DATA RECORDS |
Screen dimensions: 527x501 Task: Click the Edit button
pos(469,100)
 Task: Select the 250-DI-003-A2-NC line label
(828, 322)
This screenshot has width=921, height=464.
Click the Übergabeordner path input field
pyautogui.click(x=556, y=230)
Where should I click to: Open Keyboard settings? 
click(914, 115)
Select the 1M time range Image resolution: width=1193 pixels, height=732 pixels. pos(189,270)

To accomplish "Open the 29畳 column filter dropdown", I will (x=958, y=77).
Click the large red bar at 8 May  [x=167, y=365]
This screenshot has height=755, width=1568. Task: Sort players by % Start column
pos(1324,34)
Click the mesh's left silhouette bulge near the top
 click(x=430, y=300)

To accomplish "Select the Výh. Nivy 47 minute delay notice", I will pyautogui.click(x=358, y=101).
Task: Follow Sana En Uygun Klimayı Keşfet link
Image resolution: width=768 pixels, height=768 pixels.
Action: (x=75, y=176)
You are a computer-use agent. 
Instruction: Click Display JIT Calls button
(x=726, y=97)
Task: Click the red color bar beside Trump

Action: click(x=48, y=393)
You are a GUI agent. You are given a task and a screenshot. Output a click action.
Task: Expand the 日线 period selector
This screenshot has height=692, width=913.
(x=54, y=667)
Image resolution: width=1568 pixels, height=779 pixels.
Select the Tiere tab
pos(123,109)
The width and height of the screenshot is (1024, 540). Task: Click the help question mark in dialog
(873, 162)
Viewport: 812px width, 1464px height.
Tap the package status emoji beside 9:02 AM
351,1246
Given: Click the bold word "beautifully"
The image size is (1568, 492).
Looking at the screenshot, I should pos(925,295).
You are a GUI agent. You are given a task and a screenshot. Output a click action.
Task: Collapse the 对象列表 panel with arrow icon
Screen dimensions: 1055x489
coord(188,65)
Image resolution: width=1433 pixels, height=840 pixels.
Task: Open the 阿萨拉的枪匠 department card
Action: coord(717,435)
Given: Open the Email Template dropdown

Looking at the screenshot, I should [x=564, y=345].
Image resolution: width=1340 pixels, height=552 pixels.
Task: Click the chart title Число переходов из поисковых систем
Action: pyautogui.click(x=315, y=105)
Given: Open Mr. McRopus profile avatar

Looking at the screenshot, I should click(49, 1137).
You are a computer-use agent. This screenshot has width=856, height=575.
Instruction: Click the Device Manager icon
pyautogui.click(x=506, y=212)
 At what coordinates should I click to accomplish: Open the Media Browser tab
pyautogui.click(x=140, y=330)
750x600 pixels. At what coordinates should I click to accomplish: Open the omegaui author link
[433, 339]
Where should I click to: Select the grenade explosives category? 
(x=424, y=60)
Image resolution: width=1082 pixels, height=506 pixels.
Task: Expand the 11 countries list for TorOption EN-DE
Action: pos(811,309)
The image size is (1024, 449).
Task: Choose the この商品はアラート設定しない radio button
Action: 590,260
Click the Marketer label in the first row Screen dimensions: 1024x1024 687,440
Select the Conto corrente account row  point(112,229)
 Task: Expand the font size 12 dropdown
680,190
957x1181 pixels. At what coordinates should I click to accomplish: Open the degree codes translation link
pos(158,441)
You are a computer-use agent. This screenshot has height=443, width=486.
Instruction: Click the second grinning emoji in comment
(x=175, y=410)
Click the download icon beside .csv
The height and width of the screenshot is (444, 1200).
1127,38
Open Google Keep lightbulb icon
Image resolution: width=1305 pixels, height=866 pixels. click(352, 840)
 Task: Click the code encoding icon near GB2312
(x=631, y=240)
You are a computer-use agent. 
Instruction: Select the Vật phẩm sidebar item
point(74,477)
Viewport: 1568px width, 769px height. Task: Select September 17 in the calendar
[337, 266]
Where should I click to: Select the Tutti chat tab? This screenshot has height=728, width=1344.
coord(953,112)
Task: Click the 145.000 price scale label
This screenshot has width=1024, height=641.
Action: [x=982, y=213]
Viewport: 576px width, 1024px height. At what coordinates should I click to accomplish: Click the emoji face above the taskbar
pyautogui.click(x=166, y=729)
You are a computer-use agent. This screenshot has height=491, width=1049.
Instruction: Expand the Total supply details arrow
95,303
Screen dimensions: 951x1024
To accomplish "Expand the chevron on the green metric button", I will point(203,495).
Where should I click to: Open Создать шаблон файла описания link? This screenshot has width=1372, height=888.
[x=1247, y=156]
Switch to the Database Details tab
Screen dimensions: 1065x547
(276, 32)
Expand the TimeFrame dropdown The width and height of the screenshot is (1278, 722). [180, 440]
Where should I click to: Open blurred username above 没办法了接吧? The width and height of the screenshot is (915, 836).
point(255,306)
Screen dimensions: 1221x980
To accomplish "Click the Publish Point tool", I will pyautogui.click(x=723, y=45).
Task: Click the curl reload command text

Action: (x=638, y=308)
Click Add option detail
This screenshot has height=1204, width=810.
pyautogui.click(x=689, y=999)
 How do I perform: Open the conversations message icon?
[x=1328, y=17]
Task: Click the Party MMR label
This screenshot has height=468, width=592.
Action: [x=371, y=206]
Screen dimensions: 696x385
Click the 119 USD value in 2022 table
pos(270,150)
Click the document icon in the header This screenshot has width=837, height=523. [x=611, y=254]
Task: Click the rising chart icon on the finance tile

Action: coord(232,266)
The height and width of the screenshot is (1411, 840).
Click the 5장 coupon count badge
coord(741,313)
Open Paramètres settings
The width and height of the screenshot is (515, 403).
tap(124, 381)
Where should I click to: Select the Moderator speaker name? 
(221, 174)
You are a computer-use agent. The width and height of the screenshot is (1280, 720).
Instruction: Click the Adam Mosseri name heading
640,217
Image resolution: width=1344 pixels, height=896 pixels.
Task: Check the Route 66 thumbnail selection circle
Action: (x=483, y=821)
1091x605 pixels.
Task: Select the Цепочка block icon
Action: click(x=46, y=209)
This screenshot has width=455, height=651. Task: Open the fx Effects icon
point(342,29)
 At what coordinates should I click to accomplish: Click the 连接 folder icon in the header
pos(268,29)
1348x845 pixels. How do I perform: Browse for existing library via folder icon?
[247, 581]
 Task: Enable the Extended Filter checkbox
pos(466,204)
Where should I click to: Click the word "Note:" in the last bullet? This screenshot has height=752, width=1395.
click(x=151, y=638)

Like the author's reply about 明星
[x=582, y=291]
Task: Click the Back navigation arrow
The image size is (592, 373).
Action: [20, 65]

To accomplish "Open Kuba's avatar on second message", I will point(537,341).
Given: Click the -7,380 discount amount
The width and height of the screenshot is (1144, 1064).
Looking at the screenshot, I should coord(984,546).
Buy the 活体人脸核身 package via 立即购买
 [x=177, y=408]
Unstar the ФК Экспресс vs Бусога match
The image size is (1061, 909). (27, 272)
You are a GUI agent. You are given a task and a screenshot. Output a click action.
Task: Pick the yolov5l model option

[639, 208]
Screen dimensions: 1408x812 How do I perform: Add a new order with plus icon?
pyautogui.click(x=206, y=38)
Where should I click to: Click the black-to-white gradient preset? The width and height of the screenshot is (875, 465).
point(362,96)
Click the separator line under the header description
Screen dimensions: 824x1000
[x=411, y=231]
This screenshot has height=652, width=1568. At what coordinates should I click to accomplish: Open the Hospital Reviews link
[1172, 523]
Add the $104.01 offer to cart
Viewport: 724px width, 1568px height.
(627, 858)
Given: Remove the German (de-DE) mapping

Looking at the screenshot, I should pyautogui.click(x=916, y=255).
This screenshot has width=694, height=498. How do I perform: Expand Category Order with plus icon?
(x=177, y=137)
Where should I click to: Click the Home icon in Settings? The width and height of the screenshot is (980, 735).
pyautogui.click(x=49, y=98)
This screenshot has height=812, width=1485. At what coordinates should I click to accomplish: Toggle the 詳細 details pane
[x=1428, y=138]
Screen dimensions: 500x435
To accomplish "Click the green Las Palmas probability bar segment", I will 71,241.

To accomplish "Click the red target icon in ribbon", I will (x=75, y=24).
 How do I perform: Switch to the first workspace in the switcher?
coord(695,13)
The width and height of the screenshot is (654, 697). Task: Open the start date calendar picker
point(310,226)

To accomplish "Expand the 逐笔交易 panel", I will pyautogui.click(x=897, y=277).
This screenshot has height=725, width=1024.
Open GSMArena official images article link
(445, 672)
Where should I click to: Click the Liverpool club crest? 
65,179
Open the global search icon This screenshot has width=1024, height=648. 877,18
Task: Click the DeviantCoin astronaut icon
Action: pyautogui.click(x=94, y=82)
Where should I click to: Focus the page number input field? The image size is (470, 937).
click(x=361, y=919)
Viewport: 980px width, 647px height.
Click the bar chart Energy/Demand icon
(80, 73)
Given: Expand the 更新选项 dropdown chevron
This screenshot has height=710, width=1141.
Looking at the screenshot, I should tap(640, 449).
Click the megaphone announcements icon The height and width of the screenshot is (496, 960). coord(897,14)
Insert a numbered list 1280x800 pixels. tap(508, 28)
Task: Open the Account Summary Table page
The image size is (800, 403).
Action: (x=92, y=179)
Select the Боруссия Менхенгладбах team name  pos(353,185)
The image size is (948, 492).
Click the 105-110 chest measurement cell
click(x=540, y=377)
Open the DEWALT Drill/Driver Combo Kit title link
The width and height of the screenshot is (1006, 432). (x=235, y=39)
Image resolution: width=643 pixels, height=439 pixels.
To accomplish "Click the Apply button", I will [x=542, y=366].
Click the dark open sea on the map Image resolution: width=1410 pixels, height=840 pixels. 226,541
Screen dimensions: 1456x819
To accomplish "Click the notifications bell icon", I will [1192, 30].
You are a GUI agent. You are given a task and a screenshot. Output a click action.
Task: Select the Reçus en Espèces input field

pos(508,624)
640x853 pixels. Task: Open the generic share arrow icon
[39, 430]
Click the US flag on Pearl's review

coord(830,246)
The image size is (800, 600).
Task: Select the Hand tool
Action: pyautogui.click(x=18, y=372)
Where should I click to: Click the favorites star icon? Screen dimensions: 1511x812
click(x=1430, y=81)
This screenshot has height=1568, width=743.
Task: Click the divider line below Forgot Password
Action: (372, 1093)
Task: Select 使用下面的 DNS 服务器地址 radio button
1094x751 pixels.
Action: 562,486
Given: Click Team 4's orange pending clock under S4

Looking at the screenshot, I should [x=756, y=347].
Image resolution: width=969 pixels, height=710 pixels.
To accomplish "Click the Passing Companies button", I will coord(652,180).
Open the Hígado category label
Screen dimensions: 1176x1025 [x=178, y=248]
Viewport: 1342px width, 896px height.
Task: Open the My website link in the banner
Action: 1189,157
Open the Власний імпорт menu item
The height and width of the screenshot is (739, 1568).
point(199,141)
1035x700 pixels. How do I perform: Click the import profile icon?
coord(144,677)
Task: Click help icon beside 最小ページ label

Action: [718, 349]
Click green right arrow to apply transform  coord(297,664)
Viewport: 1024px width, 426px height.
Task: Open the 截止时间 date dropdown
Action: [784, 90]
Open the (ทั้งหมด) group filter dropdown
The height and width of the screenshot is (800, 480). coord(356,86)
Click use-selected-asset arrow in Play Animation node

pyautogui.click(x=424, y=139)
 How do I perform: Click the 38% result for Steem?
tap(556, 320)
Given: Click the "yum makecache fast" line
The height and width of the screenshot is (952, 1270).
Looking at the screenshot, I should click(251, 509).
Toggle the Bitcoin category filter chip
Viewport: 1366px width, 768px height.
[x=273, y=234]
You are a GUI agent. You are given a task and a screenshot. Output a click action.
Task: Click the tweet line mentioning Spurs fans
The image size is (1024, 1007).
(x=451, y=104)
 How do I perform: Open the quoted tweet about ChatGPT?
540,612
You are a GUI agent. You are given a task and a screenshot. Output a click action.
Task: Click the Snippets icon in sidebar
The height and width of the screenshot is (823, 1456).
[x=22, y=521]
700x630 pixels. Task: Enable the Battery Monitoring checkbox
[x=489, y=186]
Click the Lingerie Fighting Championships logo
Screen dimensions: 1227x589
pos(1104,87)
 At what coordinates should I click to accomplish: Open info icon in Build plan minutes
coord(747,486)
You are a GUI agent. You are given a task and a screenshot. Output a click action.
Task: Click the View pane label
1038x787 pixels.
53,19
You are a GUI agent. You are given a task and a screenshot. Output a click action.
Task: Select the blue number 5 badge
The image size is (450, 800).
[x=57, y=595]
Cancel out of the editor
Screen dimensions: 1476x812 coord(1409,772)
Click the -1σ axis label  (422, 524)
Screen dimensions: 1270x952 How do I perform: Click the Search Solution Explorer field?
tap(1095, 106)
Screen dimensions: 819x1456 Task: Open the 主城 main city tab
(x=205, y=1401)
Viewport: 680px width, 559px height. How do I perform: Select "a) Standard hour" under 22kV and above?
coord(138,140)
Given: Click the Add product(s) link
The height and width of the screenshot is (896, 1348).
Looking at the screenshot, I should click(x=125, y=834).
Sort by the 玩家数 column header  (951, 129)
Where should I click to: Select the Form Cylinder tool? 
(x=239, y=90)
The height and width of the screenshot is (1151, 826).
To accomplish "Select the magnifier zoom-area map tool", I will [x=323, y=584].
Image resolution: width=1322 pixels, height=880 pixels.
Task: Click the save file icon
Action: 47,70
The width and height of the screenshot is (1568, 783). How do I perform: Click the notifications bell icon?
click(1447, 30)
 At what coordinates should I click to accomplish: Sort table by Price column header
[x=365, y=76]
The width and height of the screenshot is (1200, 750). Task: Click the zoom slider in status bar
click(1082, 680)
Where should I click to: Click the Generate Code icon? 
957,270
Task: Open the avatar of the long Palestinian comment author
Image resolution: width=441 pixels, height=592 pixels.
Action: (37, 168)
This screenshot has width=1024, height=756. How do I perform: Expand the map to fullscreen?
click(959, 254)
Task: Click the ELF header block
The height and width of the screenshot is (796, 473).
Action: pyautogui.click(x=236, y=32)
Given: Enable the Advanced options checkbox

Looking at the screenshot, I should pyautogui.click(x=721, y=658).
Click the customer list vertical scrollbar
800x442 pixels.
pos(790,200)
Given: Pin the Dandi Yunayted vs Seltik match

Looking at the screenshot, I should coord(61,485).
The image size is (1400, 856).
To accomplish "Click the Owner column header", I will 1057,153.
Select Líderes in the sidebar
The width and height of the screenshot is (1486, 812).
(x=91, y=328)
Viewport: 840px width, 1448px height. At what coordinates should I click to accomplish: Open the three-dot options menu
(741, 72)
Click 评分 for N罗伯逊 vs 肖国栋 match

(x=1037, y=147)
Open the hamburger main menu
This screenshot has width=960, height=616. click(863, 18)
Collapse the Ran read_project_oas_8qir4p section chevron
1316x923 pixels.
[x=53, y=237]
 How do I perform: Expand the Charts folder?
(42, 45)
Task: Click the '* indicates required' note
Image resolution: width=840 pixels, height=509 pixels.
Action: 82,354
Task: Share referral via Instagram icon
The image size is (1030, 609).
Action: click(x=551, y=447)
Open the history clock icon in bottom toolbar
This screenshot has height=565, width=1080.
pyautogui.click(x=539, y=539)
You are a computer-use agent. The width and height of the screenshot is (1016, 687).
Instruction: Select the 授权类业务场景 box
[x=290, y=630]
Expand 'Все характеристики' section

EXERCISE OBJECTIVE | In the listing above, locate the line with "How do I perform: Open the quoted" and the line with "Click the Lingerie", then extract exactly those lines and every line between them, and nothing more.

ANSWER SECTION |
 How do I perform: Open the quoted tweet about ChatGPT?
540,612
You are a GUI agent. You are given a task and a screenshot. Output a click action.
Task: Click the Snippets icon in sidebar
The height and width of the screenshot is (823, 1456).
[x=22, y=521]
700x630 pixels. Task: Enable the Battery Monitoring checkbox
[x=489, y=186]
Click the Lingerie Fighting Championships logo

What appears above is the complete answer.